§ WORK INSTRUCTION:
Every line with the string "label" in it belongs in your answer, so copy them all from the data.

=== EXERCISE MATERIAL ===

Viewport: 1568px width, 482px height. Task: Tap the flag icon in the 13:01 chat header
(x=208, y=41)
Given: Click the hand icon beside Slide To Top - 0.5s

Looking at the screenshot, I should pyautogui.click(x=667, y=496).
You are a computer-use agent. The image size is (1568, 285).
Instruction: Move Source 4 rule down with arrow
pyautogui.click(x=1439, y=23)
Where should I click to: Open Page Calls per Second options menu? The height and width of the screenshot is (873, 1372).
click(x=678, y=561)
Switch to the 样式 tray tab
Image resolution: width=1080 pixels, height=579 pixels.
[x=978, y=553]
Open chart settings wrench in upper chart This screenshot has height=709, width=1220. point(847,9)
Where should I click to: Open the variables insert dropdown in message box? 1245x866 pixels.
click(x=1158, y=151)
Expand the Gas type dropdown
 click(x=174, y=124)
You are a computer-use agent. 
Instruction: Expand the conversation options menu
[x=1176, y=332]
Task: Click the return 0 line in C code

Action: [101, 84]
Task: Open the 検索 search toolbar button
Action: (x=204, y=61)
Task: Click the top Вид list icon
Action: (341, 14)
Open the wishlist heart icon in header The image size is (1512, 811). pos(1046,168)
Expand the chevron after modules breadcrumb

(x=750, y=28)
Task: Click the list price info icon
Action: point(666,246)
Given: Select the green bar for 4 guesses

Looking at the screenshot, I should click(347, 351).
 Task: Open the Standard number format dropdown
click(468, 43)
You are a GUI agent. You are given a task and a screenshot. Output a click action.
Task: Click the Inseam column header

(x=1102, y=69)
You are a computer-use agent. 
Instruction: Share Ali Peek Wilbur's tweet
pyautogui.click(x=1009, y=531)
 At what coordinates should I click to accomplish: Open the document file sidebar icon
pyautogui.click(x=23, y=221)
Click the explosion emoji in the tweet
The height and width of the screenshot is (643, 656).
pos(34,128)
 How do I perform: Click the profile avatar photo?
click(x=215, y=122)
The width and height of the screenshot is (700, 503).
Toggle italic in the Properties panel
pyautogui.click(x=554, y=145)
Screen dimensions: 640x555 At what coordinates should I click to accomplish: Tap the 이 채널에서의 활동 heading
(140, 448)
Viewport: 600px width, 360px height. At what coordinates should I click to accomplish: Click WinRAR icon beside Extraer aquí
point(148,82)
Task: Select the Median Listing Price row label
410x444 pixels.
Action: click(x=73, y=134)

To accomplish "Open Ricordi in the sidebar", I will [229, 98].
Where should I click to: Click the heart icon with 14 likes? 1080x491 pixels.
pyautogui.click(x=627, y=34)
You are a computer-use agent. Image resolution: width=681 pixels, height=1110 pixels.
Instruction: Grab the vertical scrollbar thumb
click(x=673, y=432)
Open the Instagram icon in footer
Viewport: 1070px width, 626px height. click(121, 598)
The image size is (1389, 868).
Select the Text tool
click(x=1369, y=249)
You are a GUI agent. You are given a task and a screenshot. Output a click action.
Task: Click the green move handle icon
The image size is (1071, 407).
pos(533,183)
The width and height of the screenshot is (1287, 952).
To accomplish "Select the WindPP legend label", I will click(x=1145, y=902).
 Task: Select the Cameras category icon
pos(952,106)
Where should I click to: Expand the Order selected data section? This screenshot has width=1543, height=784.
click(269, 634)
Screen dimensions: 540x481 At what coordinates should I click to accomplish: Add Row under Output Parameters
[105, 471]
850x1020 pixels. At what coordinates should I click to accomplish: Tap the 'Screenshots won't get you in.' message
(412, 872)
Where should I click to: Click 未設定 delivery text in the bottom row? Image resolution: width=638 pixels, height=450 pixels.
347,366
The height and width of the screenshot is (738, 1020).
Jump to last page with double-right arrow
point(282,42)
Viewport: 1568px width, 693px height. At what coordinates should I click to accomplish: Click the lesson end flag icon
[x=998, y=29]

===

§ ANSWER AREA:
Task: Select the Median Listing Price row label
To accomplish "Select the WindPP legend label", I will click(x=1145, y=902).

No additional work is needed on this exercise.